───── SUPPLIED DATA ─────

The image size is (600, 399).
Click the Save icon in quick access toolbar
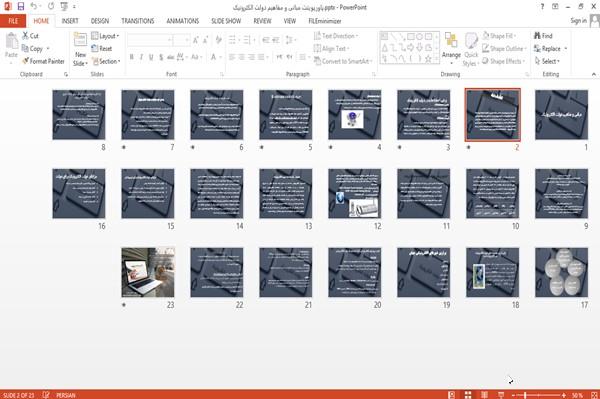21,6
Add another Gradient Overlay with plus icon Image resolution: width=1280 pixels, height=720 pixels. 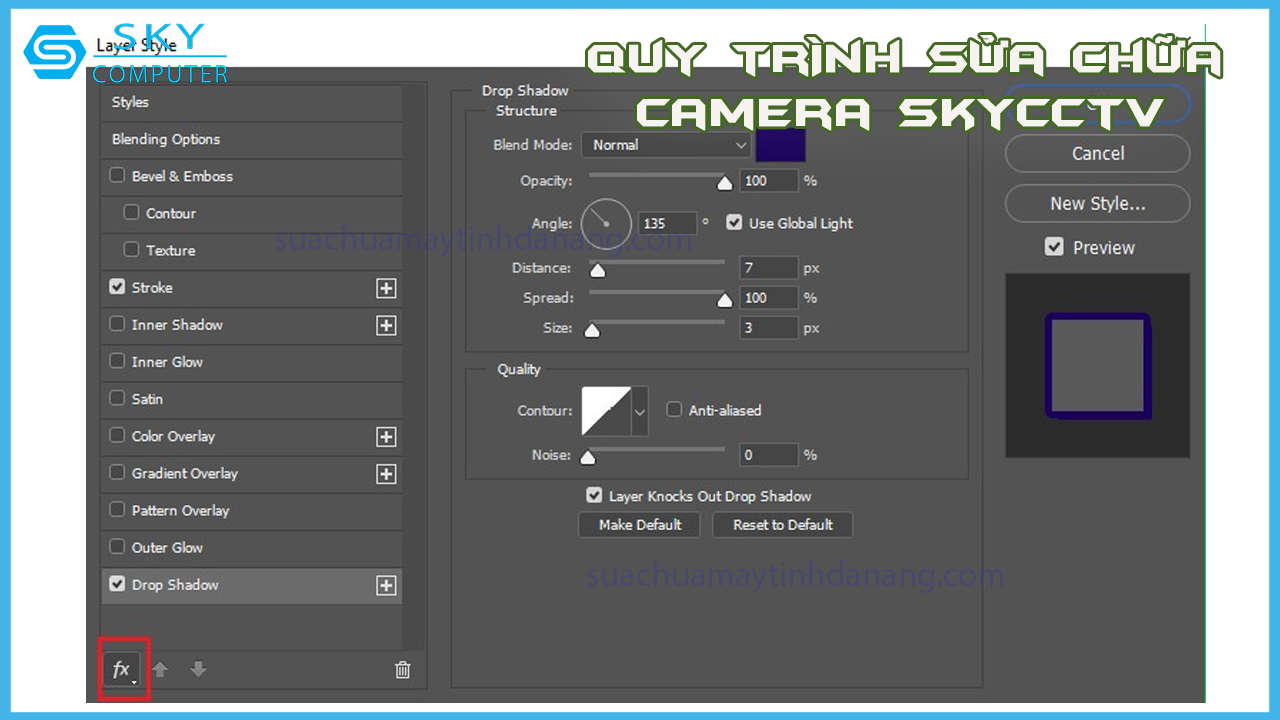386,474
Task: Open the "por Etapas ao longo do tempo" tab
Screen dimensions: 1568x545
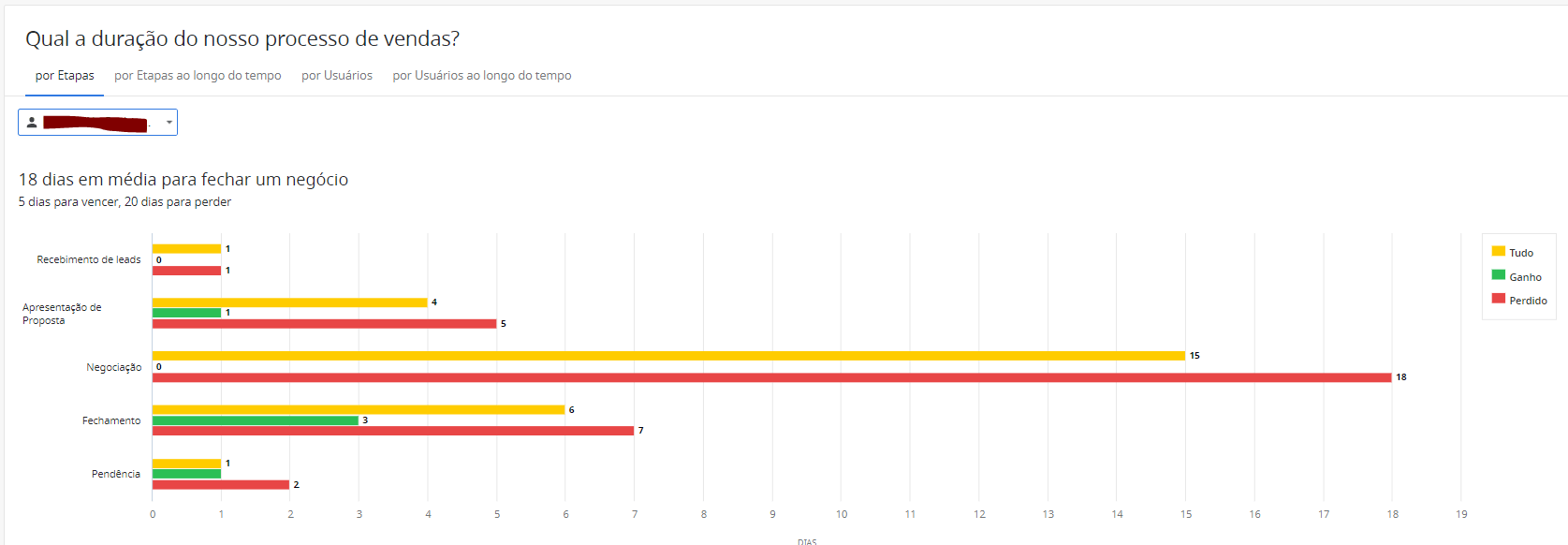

─────
───── SUPPLIED DATA ─────

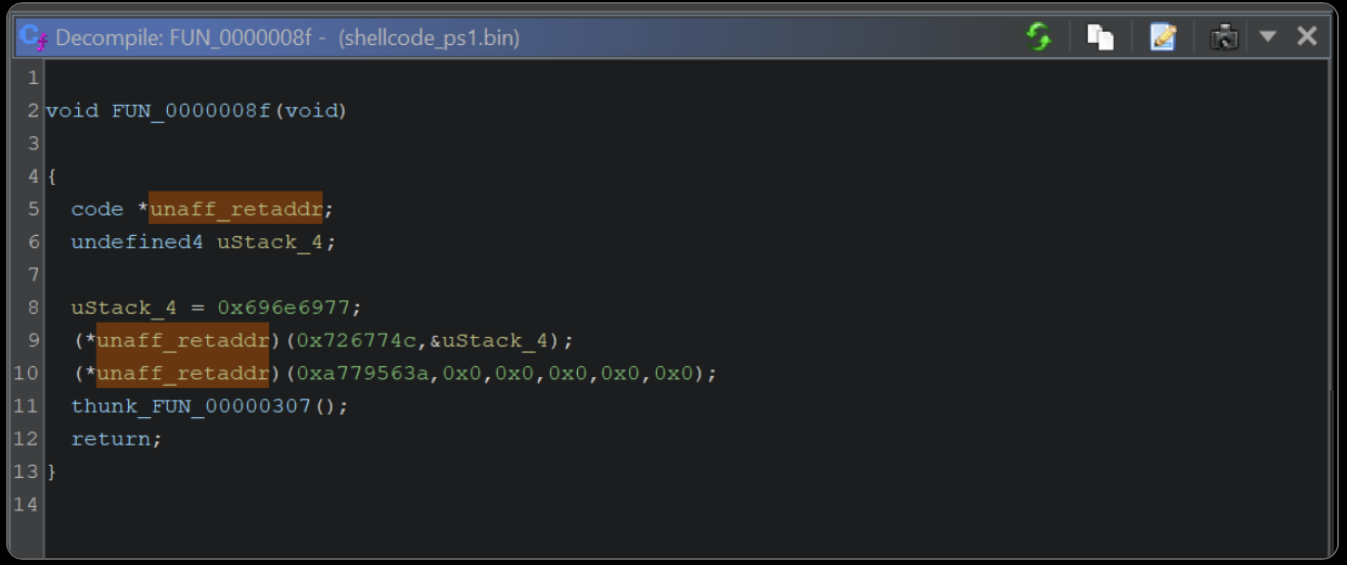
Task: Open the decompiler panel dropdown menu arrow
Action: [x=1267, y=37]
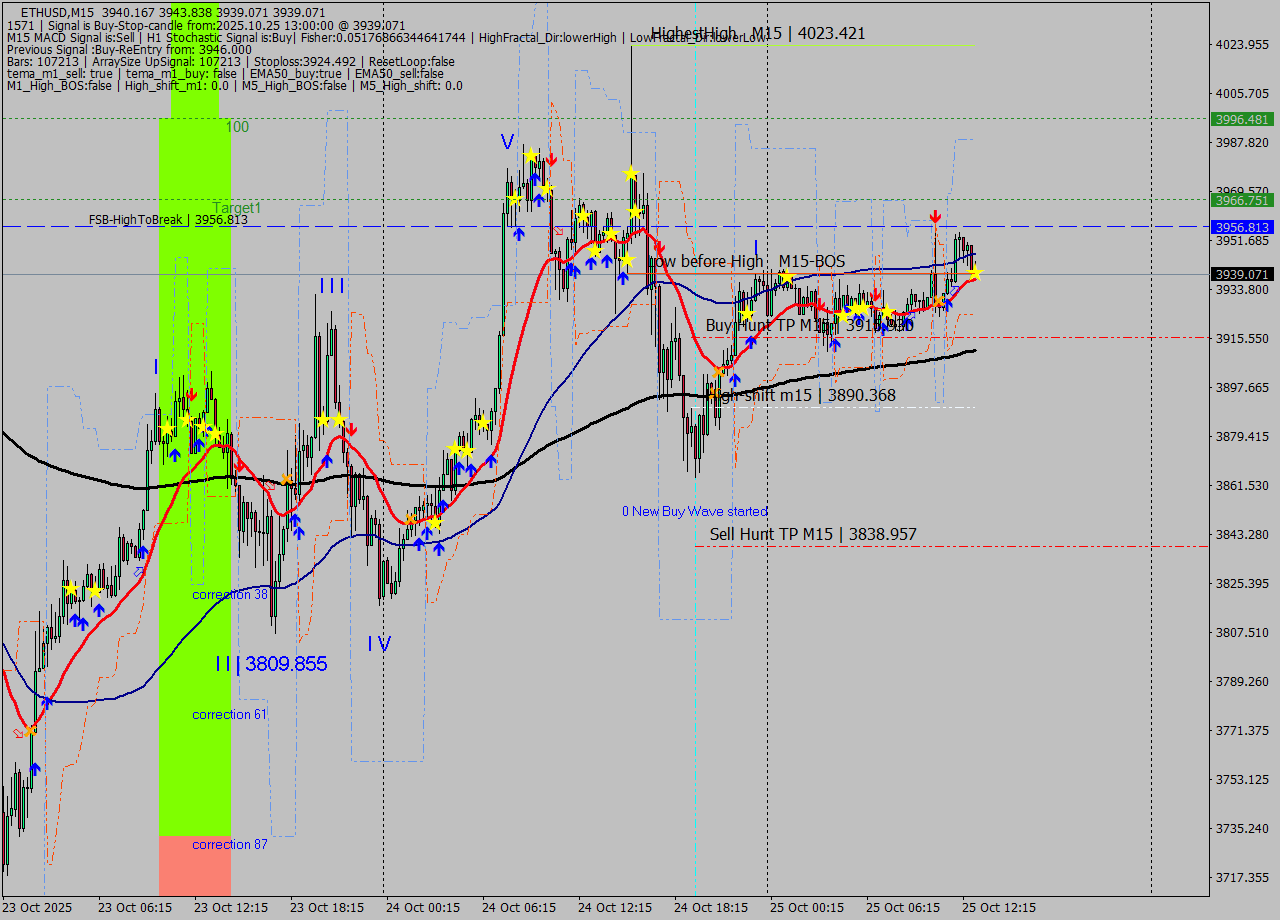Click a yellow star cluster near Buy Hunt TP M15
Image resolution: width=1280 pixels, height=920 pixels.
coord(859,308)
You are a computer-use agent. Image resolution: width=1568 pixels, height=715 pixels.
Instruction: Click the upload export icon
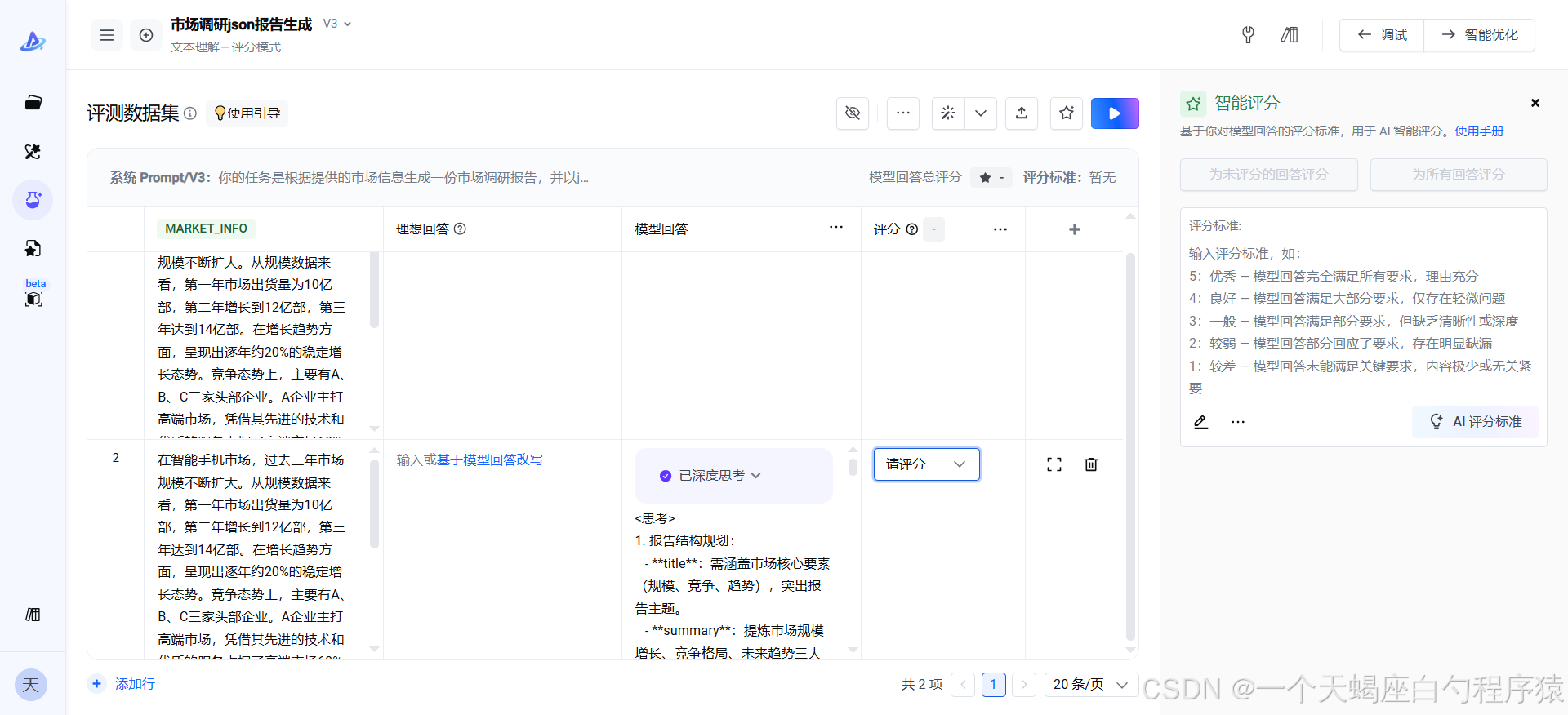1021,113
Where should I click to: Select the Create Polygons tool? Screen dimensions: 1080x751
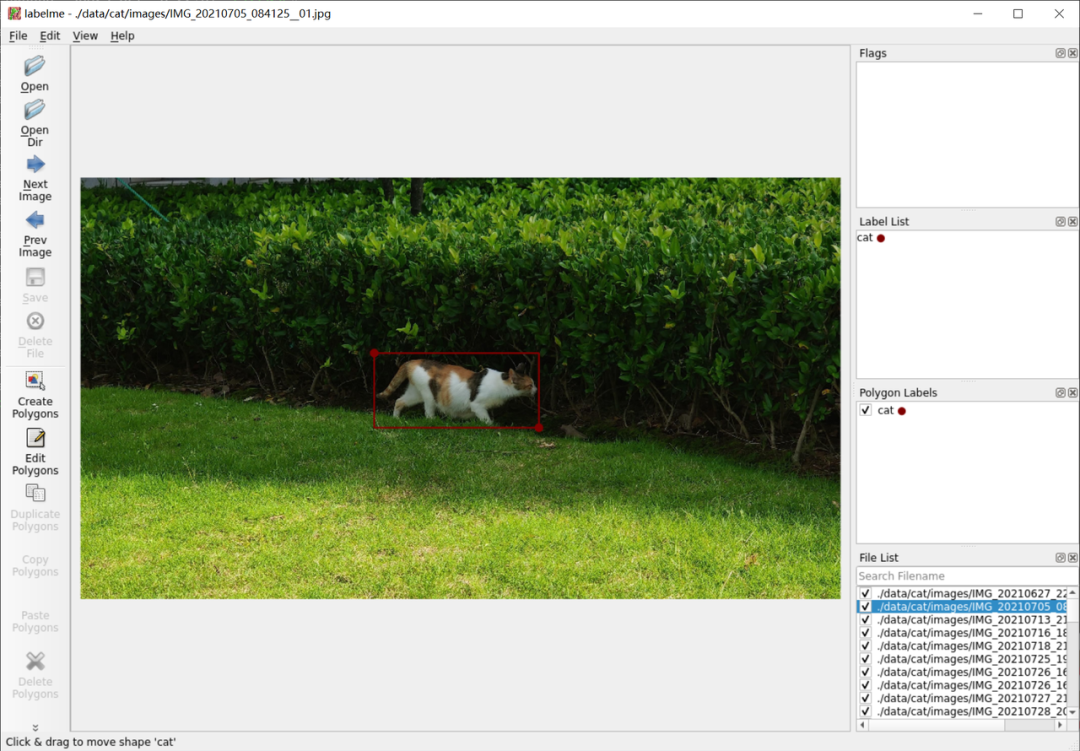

─────

In the entries above, find the line with "You are a computer-use" and the line with "Where should I". Write out exactly those two lines and every line between them, pictures excluded.

OUTPUT FOR THIS EXERCISE ->
You are a computer-use agent. Image resolution: width=1568 pixels, height=715 pixels.
Instruction: Click the upload export icon
1021,113
Where should I click to: Select the Create Polygons tool? Screen dimensions: 1080x751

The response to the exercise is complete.